Par ailleurs, le SNES-FSU entend mener, avec la profession, une réflexion solide et sérieuse, qui prenne le temps nécessaire, que refuse aux professionnels des apprentissages et de la scolarisation des élèves que nous sommes, le mondedes start-up de l’EdTech qui encouragent le ministère à tester, déployer, tout azimut et sans réflexion de fond, mais avec de réels objectifs mercantiles, des solutions d’IA. Il s’efforce dans le même temps de défendre des métiers qui sont attaqués de toutes parts, et notamment par le biais des outils numériques, dont les IA.
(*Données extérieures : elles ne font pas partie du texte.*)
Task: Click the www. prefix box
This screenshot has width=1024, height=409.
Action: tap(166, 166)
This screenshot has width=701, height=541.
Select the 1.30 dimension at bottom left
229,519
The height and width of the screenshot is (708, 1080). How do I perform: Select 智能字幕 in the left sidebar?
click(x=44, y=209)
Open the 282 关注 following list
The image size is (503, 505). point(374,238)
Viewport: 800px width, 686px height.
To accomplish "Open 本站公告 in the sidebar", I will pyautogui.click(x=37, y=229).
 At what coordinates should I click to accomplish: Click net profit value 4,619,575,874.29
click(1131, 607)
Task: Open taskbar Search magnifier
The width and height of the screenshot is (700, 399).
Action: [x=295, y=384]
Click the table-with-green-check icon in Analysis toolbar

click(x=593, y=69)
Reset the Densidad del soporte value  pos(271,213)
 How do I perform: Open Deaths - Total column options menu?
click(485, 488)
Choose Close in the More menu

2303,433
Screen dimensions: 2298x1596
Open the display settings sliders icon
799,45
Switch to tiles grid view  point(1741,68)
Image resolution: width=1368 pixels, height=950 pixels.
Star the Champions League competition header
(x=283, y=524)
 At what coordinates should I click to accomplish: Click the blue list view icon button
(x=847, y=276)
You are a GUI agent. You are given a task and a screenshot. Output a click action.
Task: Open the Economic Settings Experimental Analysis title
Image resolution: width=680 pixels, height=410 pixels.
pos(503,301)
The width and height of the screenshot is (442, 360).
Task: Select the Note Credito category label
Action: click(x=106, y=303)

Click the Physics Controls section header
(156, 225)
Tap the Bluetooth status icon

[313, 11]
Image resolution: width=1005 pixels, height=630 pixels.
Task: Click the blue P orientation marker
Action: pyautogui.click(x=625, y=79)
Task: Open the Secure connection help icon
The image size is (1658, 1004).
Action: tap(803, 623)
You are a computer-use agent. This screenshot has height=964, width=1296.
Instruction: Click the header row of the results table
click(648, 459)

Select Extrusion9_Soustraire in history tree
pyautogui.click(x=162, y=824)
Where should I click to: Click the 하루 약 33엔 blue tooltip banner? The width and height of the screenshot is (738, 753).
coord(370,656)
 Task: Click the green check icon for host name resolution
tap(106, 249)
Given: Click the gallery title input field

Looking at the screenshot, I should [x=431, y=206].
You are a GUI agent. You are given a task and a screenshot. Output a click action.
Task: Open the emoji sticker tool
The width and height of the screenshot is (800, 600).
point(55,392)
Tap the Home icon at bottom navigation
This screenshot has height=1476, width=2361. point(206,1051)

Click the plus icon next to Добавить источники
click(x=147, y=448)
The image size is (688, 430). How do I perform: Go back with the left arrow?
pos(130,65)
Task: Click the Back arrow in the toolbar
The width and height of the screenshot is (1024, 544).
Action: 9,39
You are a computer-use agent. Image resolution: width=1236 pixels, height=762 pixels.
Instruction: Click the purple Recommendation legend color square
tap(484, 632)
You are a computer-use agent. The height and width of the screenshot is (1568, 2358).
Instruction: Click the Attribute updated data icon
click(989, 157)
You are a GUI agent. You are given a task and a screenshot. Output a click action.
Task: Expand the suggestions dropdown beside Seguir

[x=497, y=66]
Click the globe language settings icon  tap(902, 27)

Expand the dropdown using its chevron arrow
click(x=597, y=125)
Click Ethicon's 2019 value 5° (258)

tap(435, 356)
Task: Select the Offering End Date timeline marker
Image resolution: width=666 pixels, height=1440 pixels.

Des éléments pour se documenter précisément
Dans ce cadre, il produit une veille, des analyses et des réflexions, en libre consultation sur son site national.
On y trouvera notamment :
– les positions générales du SNES-FSU sur le numérique et l’IA :
– une publication sur les enjeux génériques de l’IA
– des articles réguliers, dont les derniers sont à ce jour : Résister syndicalement à l’imposition des IA dans nos métiers ; IA dans l’éducation : cadre d’usage ou plan de développement ? ; Les IA court-circuitent les apprentissages ; L’IA contre les droits humains, sociaux et environnementaux
On trouvera aussi dans le Cadre ministériel de l’usage des IA en éducation le rappel salutaire des normes juridiques, éthiques, environnementales, etc. qui encadrent, et bien souvent limitent, les usages des IA dans le cadre de la classe : respect des données personnelles, consommation d’énergie et d’eau, fuites de données sensibles ou pillage de ressources produites dans le cadre de l’activité professionnelle, obligations de déclaration et d’information, etc.